The other night I was on the way home from a family gathering and ran across a snake in the road. I pulled right over. Discovering that the snake was alive, I backed up, turned on my flashers and positioned my car back in the road behind the snake so that no one could run it over. It was a little late for a snake to be sunning itself on the asphalt but I was hopeful. I got out to investigate. A rattler, probably about 4 or 5 years old. Although its coils were still moving — slowly, as always; I have never seen one of these things actually get up any speed — its head was not coming up, and, as close as I was getting to it, I knew this was not a good thing. About this time, a young man in a BMW with a few friends in back came screeching around the corner and narrowly missed my car. He careened on down the road, and I got back to trying to figure out if I could help the snake. Some movement but that head still did not come up even as I got closer. A few minutes later, the young man in the BMW came back to see if I needed any help. I told him what I was doing, which seemed not only to confuse him but make him faintly disgusted. (His personal headline: Crazy middle-aged snake lady causes a pile up on Camino Real.)

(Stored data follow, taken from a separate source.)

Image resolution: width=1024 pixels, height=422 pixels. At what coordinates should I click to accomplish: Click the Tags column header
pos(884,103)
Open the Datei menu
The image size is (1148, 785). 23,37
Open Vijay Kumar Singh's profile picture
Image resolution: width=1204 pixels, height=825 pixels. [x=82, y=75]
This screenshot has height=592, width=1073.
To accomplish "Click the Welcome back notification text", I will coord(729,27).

Just as he was pulling away again — alas, towards the direction he had originally come from — two more cars stopped and pulled over. One was a couple about my age and the other a young family in a van. Both the men got out, while the mother in the van tried to explain why the girls, who wanted very badly to see the snake, could not get out. She told them it was a dangerous snake, but kept the sliding side door open so the girls could watch from good vantage. Their father approached the snake with what amounted, really, to a long twig. The other man was right behind him, giving him the assistance of good, clear directions. Unhappily by this time the snake was dead. But the man with the twig got it on the twig and moved it to the side of the road. Just then, the young man in the BMW, having turned around and got going in his original direction again, came speedily by and offered up that we were stopped at a dangerous curve in the road (which, if taken at the speed he was going, was true enough). We all nodded and, snake moved to the side of the road, got back in our cars and went on.

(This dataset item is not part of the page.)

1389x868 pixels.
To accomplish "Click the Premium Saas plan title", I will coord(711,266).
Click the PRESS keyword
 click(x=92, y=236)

This is one of the things I love about living in Tucson. Unless people are afraid of it, they seem to respect and even revere wildlfe. After all, we all stopped our cars to check on that rattlesnake and try to help it, and they are certainly quite foreign to most of us. We’re not sure how to be around them. I have come across a few rattlers sunning themselves in the road and have never had any problems convincing them to move along before a car comes along. But I’ve always seen them before they saw me, so to speak, and so my approach upon them felt safe to me. My neighbor Laura had that very uncomfortable experienc of coming upon one in her patio and not seeing it before it had to warn her off. She said she has never, never had such a clear message. In that instance, she did call Rural Metro Fire, as she has dogs. They came and removed the snake, which so often means the death of the snake because they have such high site fidelity. (Interestingly when several members of our neighborhood, which is in the county, attended a meeting a few months ago about the possibility of being absorbed into the City of Tucson, one of the things that came up is that the Tucson Fire Department will not do snake removals. I was surprised how many people seemed to think that was a deal breaker.) My sister’s favorite local herpatologist, Phil Rosen, says that snakes need only the faintest of blows in the road to experience mortal injuries. They are that delicate.